Das verbotene Wort mit „M“. Armin Grasberger über das perfekte Wochenende der SVg Purgstall.

Es ist ein Jahr für Jahr wiederkehrendes Schauspiel, das sich besonders gegen Meisterschaftsende vor den Kameras und Mikrofonen der Sportmedien abspielt. Angesprochen auf etwaige Meisterambitionen verlautbaren Funktionäre von Spitzenteams gerne folgende Zeilen: „Wir denken überhaupt nicht an den Titel.“

Das ist absolut verständlich und nachvollziehbar.

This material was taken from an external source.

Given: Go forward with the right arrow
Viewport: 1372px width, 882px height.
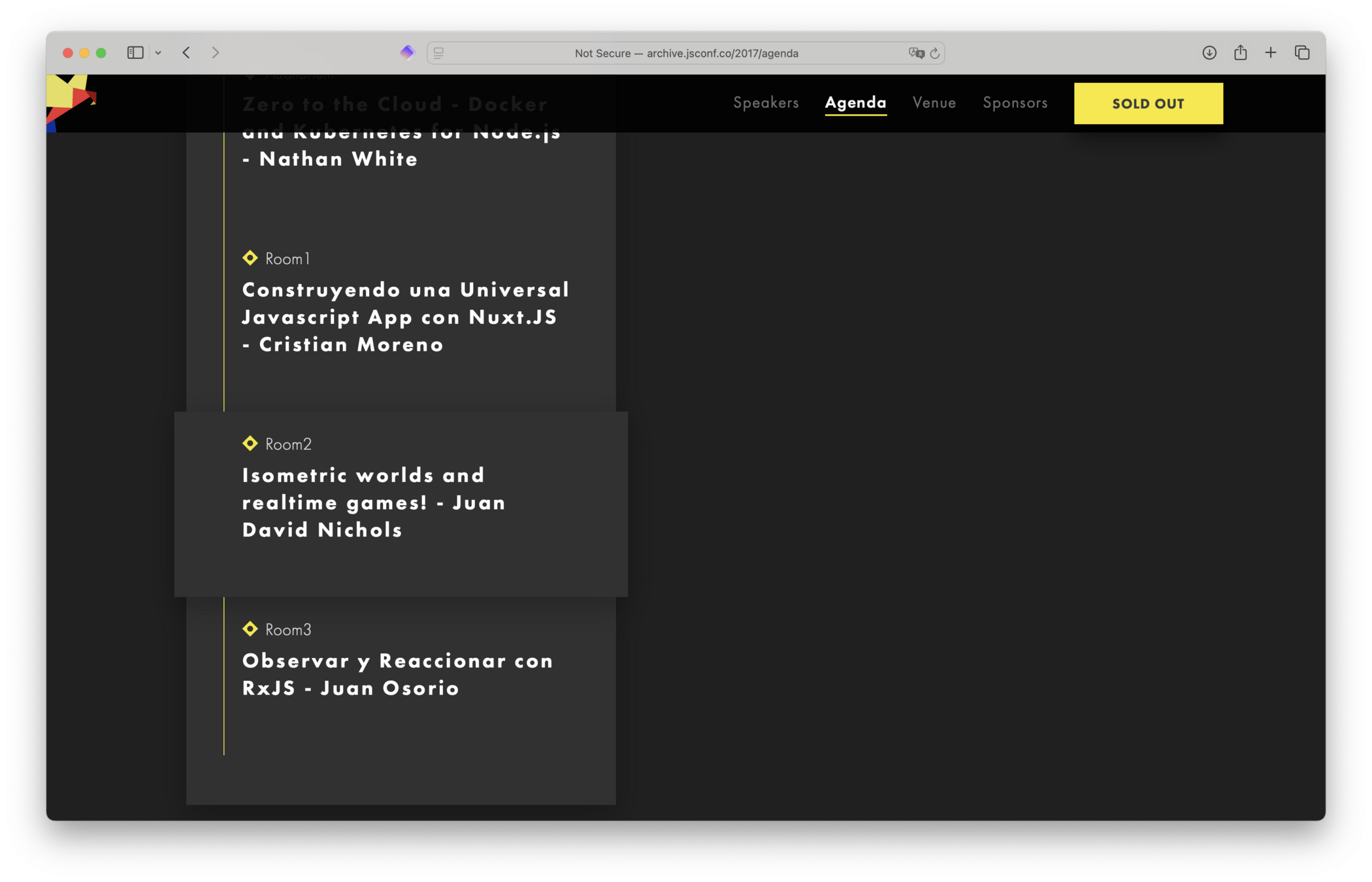Looking at the screenshot, I should [216, 53].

Man will Druck von der Mannschaft fernhalten. Wie oft ist der eigentlich schon als Meister feststehende Titelfavorit auf der Zielgerade noch über nervositätsinduzierte Knoten in den Beinen gestolpert. Wie gesagt: absolut verständlich und nachvollziehbar. Die geneigte Öffentlichkeit führt aber sehr wohl eine entsprechende Diskussion. Mit gutem Recht.

Die SVg Purgstall hat ein Wochenende wie aus dem Bilderbuch hinter sich. Am Samstag feierte man einen moralisch immens wichtigen Derbysieg über den SC Gresten-Reinsberg. Am Montag warf man mit Rohrbach einen Club der 2. Landesliga West aus dem NÖ-Meistercup.

Understatement schön und gut. Nach den Leistungen der letzten Tage darf man in Purgstall aber ruhig etwas selbstbewusster auftreten. Die Mannschaft ist routiniert und stark genug, um sich die Butter nicht mehr vom Brot nehmen zu lassen.